Ralf Diemer, Managing Director of the eFuel Alliance

eFuels can be easily stored, transported and used worldwide

The EU is a long way from climate-neutral self-sufficiency and will therefore continue to depend on energy imports. Here, again, eFuels provide an answer. They offer the best way to store renewable energy in the form of liquid and gasous synthetic energy carriers, to transport them easily with existing infrastructure (vessels, pipelines, refineries, gas filling stations) and thus to use them worldwide.

Hydrogen and its derivatives are produced most efficiently and cheaply in places where there is an abundance of sun and wind. Whether this means hydropower in Norway, wind turbines in Chile or solar panels in the Sahara, there are many ideal locations around the world. In Freiburg, for example, one of the sunniest places in Germany, the sun shines for an average of 1700 hours a year, whereas it shines for 4300 hours in the Sahara.

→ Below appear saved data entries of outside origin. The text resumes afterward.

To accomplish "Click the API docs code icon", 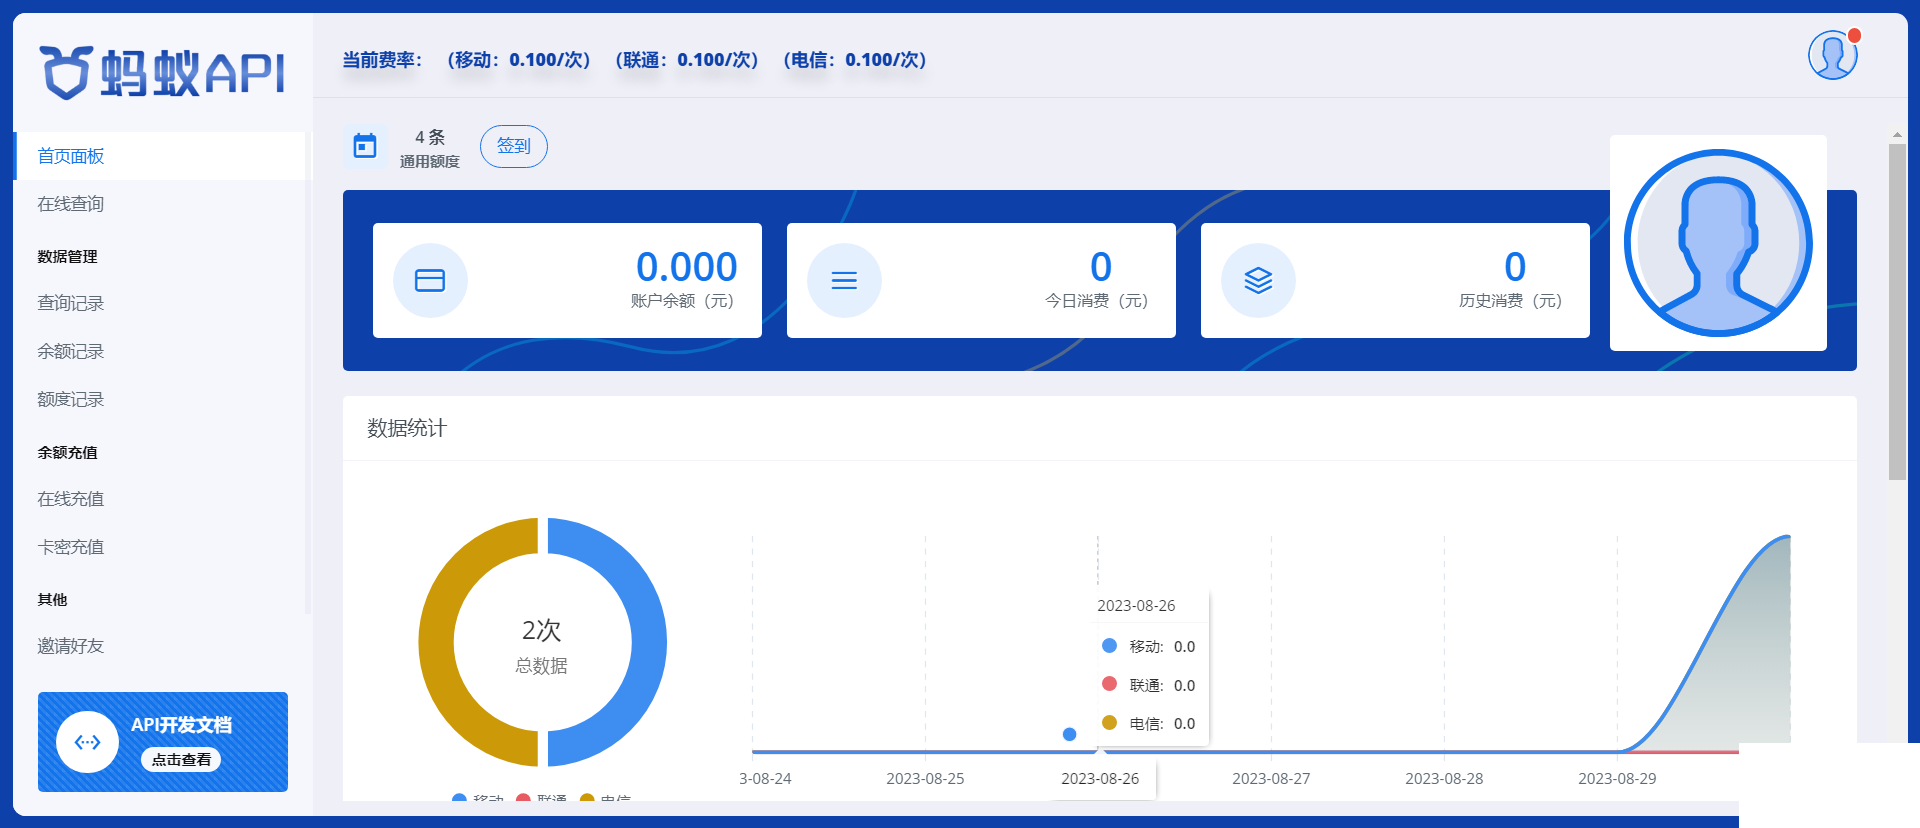I will click(88, 742).
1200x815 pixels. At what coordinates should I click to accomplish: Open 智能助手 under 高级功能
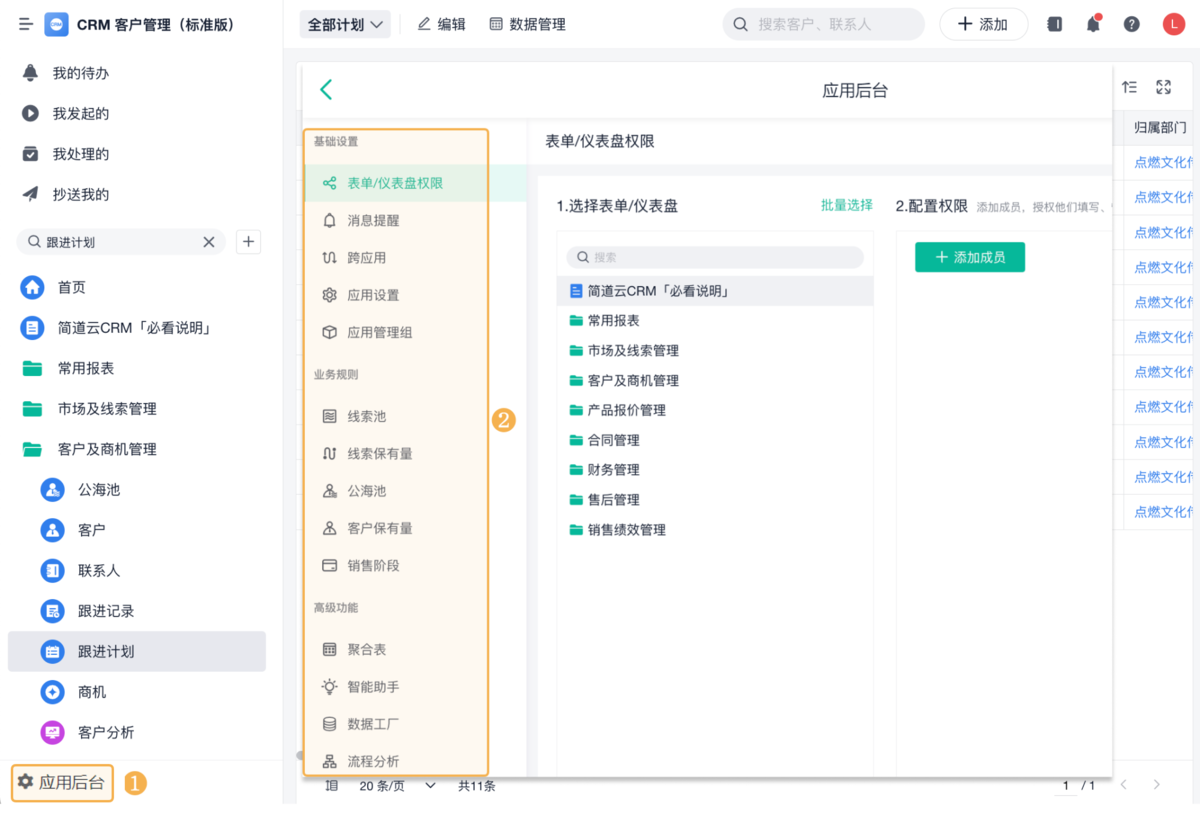tap(373, 687)
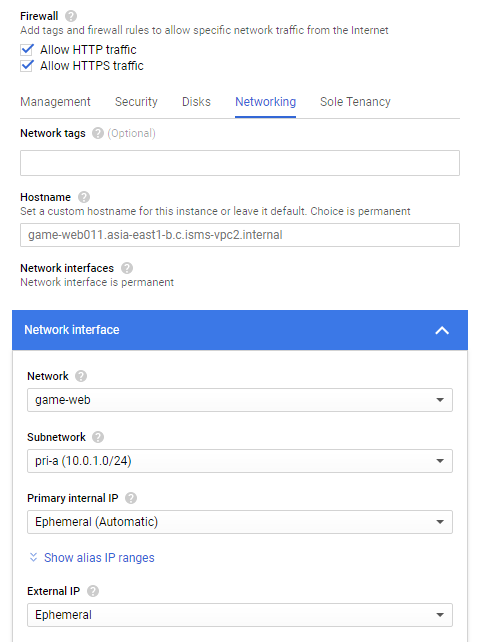The image size is (496, 642).
Task: Switch to the Management tab
Action: (x=55, y=102)
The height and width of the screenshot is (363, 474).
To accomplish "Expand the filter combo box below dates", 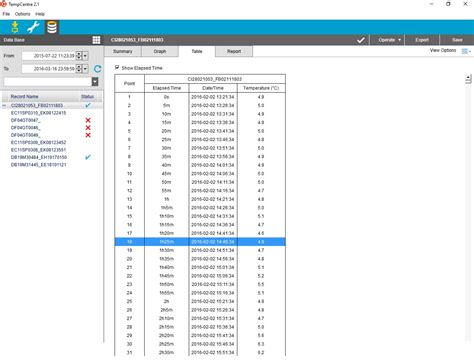I will [x=95, y=82].
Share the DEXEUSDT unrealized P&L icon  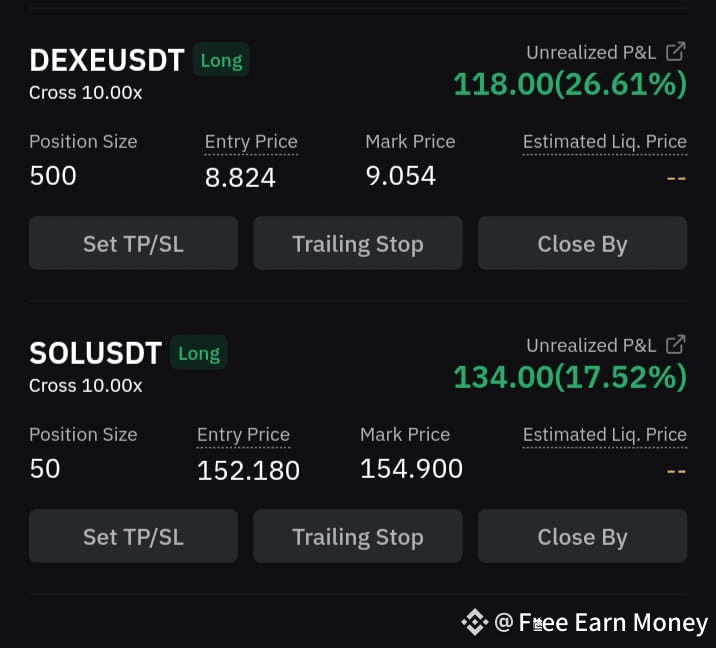[x=675, y=52]
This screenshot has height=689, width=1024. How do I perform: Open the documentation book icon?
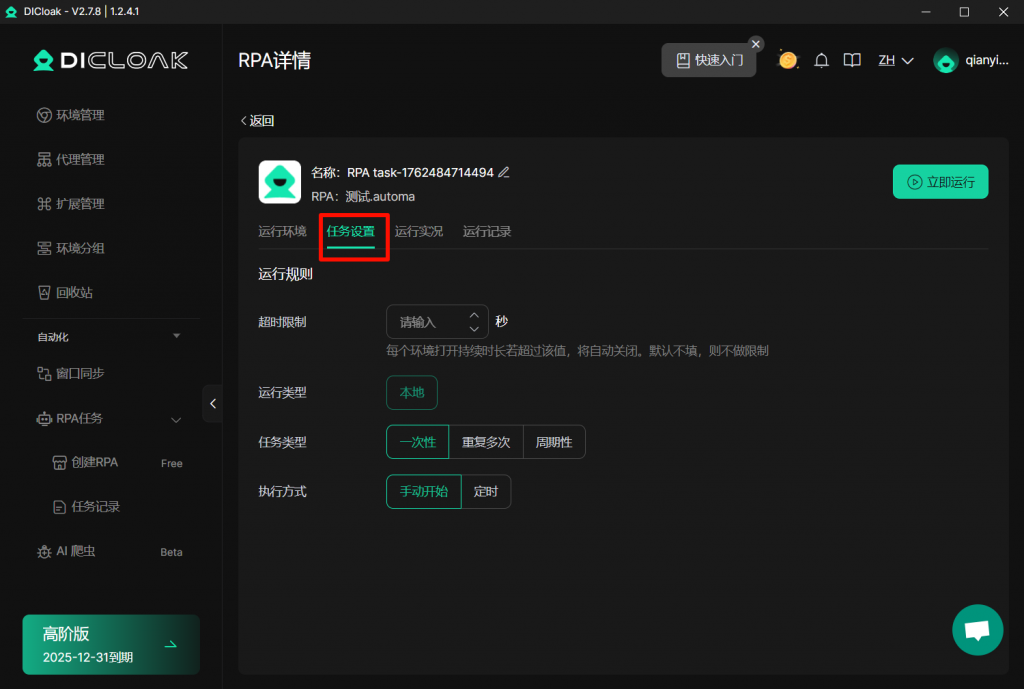pos(852,60)
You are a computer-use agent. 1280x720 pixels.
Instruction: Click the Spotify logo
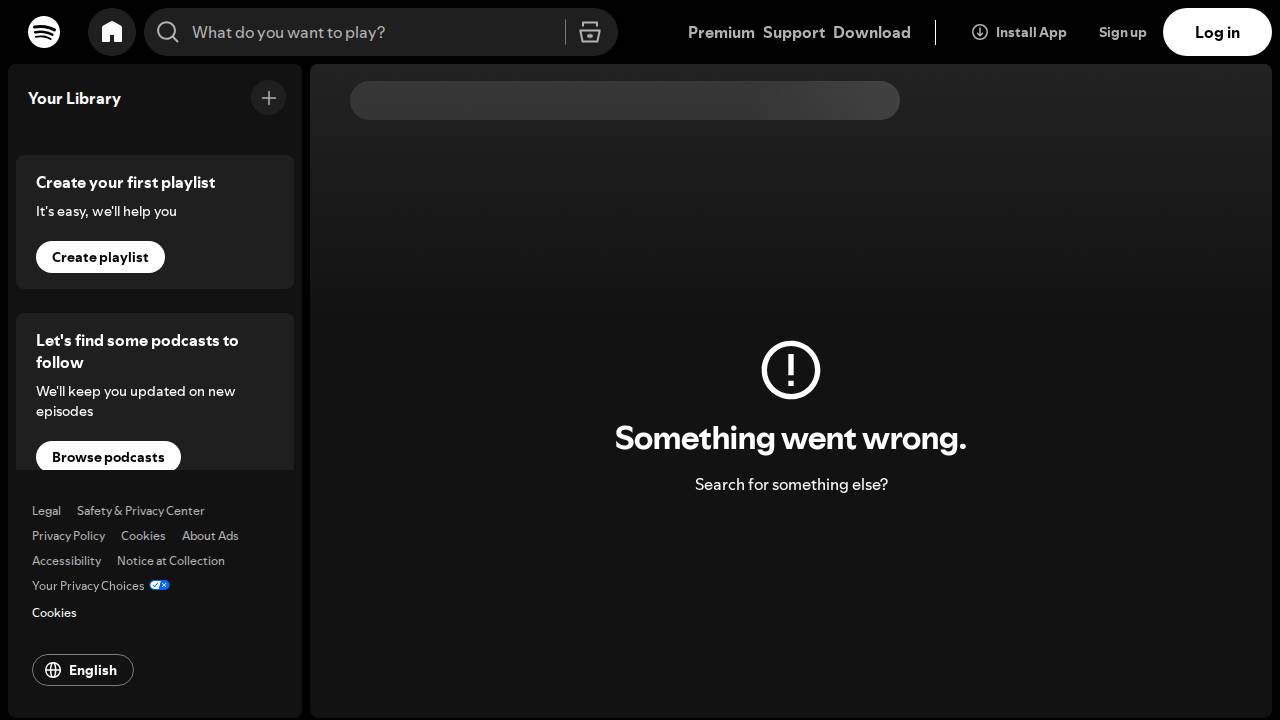[44, 32]
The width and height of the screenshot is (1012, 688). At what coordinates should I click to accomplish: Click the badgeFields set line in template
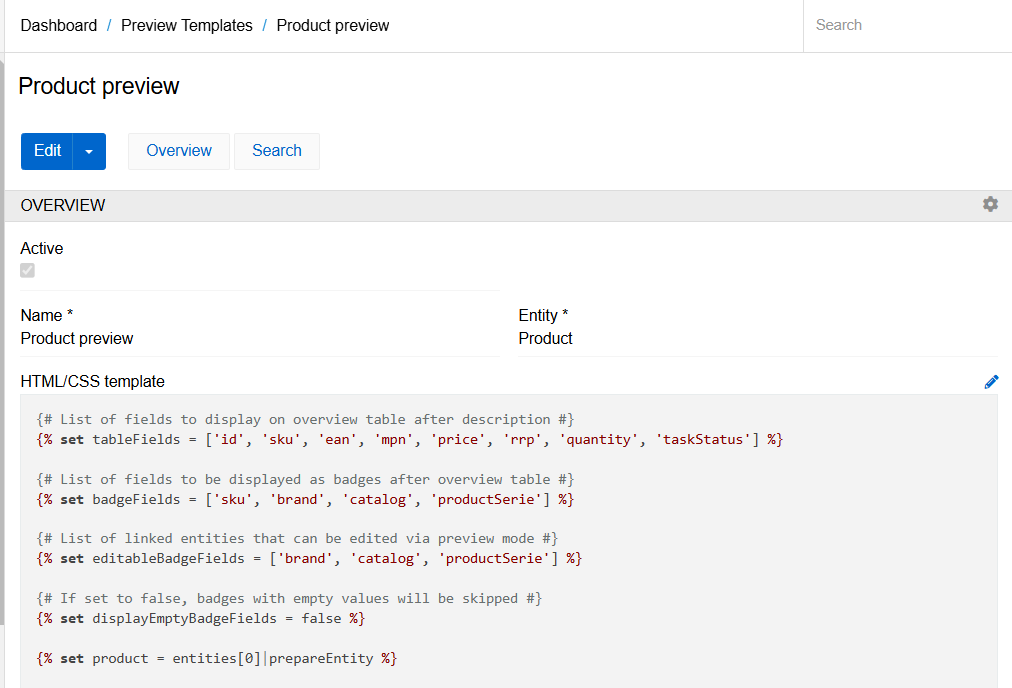[x=305, y=499]
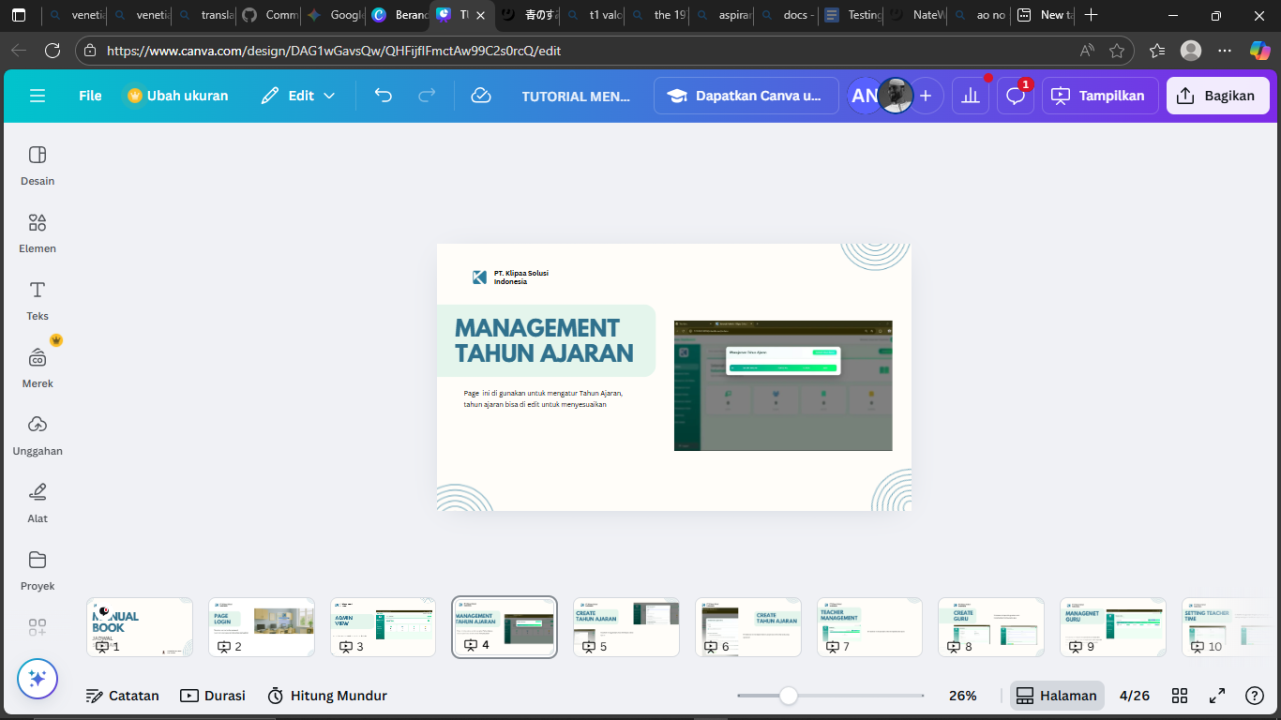Open the 26% zoom level menu
Screen dimensions: 1281x720
click(x=962, y=696)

A wind turbine in Chile has around four times more full load hours than a comparable one in Germany (source PtX Alliance). This compensates for most of the efficiency losses of the eFuel production. To win the fight against climate change we have to think beyond Europe’s borders. An area of 800 times 800 km in North Africa would be sufficient to satisfy the global primary energy demand.

Green energy production creates jobs worldwide

Investment in green hydrogen production and eFuels would not only pay off for the consumer countries, but would also boost the economy and create jobs in the producer countries. For example, the production of ten percent eFuels for the EU market alone could, as recent studies show, create up to 278,700 jobs in the countries of origin, not only in Africa and the Middle East, but also in swathes of Central and South America, Asia and Australia. Economically weaker countries would benefit just as much as those that are heavily dependent on energy imports.

The European Green Deal is a unique opportunity to set the right framework

Under the European Green Deal, all key legislation is now being overhauled in Brussels to ensure that the European Union achieves its climate goals. This is a unique opportunity for Europe to set out on an ambitious path that will make eFuels, alongside other CO2-reducing technologies, a central building block of a credible climate protection policy.

Europe requires more ambitious targets for the use of renewables, higher quotas for sustainable fuels in aviation and shipping, and a cross-sectoral introduction of eFuels, including in road transport. It needs investment incentives, lower prices, and a fair energy tax based on the carbon footprint of the different energy sources. And it also needs to embrace the potential of eFuels to secure a practical transition that develops economies, supports consumers and protects our precious climate.